Francis Collins, Director of the National Institutes of Health presented impacts of the agency such as how NIH research has impacted cancer deaths and HIV vaccines. Collins discussed the economic benefits from NIH research also, pointing to the Human Genome Project. He noted that other countries are advancing in biomedical research and that the U.S. grant success rate has “plummeted to historic lows.” Collins advocated for the need for a new bipartisan plan to secure a steady funding trajectory for the agency to ensure long term stability.
France Cordova, Director of the National Science Foundation spoke about the NSF’s pursuit of fundamental science and provided examples of societal impacts of NSF research. She noted the agency’s funding for the development of early-stage scientific research and support of technical talent.
The final witness was Arati Prabhakar, Director of the Defense Advanced Research Projects Agency (DARPA). She noted that DARPA’s high risk, high reward investments have allowed for the development of technology that transforms society. While public taxes laid the foundation for the development of this technology, private investments built industries that benefited from the federal investments, she stated. She provided the senators with information on the agency’s work in cybersecurity, big data, biology, and development of military systems.
Following the witness statements, Shelby inquired about the process of transitioning government research into a commercialized product, Cordova responded by explaining the role of the NSF as the starting point for new knowledge and new discovery. She described the role of the iCorps model which allows scientists to explore the economic markets relevant to their research.
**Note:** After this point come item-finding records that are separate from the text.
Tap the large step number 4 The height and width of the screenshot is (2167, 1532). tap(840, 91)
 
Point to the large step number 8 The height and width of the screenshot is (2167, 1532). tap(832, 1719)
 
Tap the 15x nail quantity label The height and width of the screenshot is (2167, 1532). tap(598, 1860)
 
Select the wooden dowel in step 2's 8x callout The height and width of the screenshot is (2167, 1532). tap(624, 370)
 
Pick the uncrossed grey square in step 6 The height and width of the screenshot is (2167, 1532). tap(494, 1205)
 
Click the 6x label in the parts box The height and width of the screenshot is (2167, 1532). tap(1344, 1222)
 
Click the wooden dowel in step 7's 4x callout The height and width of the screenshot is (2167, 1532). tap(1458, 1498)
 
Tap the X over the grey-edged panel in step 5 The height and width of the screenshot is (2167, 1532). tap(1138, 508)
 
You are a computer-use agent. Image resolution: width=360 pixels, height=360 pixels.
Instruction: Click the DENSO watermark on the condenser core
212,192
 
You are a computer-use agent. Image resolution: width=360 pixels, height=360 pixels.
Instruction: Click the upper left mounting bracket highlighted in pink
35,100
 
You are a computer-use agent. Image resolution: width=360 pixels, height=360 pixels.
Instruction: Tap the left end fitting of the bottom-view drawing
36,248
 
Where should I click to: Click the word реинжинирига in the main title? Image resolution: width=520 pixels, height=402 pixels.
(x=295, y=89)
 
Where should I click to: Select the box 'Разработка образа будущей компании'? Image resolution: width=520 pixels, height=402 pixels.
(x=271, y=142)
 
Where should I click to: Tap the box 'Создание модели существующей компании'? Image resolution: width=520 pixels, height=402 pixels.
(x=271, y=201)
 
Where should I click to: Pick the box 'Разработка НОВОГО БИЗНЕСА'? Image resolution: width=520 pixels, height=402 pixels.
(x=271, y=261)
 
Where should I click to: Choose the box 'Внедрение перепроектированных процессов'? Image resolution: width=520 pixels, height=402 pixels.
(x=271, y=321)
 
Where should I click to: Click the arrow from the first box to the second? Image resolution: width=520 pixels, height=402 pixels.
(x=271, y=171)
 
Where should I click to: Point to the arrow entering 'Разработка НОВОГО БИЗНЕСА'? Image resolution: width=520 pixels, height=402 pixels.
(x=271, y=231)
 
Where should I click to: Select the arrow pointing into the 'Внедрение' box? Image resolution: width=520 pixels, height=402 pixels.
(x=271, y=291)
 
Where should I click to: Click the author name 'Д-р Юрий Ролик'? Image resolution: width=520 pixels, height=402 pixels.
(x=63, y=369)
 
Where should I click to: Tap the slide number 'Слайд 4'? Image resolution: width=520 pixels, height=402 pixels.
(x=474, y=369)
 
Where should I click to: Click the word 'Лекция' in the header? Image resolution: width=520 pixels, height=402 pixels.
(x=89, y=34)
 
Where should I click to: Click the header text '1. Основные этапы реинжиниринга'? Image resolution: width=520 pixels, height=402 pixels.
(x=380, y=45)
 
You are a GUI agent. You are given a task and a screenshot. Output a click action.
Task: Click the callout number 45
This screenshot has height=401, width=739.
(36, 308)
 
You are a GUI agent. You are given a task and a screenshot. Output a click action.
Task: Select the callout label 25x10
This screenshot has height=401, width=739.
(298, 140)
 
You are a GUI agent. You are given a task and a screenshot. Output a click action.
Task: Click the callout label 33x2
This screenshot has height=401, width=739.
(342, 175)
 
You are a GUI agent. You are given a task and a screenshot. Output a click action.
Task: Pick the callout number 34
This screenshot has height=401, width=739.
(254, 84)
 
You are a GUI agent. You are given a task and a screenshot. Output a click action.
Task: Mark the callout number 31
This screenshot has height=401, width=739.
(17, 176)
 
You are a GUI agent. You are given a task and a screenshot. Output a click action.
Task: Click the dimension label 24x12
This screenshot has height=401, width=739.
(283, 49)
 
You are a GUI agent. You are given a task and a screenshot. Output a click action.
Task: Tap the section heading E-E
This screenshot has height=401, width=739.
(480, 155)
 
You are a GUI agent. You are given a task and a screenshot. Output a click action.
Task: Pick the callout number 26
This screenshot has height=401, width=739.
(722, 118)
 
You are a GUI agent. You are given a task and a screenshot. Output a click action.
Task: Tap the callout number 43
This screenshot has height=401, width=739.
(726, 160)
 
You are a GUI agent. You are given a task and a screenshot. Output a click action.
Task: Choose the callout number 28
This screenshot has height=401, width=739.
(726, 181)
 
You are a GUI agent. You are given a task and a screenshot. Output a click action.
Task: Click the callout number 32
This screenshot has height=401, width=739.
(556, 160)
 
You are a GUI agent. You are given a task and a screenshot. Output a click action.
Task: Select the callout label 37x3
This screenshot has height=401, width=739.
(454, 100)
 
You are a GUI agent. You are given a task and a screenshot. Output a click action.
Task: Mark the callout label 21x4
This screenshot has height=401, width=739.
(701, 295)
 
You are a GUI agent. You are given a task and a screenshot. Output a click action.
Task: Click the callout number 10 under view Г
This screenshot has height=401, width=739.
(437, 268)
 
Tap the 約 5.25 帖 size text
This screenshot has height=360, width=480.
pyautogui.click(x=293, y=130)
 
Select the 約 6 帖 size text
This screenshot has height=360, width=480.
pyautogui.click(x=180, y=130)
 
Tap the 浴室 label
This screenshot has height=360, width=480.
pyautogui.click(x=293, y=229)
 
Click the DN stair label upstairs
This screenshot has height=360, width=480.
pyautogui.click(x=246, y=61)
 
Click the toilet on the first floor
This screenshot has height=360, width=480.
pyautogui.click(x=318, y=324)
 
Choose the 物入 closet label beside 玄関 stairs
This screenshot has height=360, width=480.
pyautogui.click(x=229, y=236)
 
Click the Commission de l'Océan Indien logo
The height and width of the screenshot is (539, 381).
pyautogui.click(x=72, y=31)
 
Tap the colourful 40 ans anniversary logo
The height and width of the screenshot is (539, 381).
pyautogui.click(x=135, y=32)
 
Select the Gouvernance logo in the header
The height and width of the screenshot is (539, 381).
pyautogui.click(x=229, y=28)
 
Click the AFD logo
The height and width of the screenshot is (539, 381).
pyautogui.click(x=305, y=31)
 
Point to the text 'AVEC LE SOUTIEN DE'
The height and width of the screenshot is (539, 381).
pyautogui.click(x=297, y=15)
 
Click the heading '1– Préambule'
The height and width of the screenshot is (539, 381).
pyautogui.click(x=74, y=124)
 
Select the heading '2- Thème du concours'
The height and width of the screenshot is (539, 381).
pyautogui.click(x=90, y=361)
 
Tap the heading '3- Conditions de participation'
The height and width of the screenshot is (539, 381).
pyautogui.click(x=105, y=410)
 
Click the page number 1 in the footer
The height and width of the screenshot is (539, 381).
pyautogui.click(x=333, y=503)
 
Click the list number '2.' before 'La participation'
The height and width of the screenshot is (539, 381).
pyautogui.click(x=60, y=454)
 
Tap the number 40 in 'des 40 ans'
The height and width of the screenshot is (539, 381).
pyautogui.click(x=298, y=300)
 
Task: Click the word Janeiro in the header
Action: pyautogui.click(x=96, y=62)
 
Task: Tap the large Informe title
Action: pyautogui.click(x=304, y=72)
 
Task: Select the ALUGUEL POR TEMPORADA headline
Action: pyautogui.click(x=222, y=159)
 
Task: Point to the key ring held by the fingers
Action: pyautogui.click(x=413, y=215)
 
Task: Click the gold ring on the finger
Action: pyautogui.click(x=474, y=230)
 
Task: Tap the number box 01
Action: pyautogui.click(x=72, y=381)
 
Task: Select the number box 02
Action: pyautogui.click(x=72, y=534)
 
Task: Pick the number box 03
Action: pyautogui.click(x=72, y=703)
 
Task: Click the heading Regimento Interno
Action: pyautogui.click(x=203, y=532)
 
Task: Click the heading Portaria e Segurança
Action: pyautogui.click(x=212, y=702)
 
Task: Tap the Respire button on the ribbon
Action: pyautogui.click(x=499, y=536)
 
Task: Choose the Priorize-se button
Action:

Senator Tom Harkin (D-IA) spoke about the former Office of Technology Assessment before he began his questions about DOE budgets. He advocated that there is a need for Congress to have access to scientific and technical assessment information such as that which was provided by the former Office. His opening question was about the investments in the Human Genome Project. Collins responded that federal investments in the Project totaled $3.8 billion in DOD and NIH but created $978 billion in economic growth.
Senator Lamar Alexander (R-TN) spoke about the goal of doubling funding for the National Institute of Standards and Technology, NSF, and DOE Office of Science. He called on members of the scientific community to help the Senators deal with the decisions to relating to increases in mandatory spending and thus decreases the amount of federal discretionary and science funding.
Many senators inquired about particular areas of research and the hearing demonstrated bipartisan interest in supporting innovation. Senator Christopher Coons (D-DE) was interested in discussing technology transfer and energy security while Senator Susan Collins (R-ME) was interested in hearing from witnesses about Alzheimer’s disease research. Senator Jerry Moran (R-KS) asked about how NIH makes decision about allocations of funding for disease research and Senator Tom Udall (D-NM) focused his questions on technology transfer and supporting entrepreneurs.
Senator Mikulski ended the hearing by discussing programs at the DOE, DARPA, NSF, and NIH. She also addressed funding constraints, how to sustain the research pipeline, and support breakthrough research. The committee was very supportive of the work of each of the agencies represented at the hearing and the discussion session included many questions on both sides of the aisle regarding how federal investments help promote U.S. research and development activities.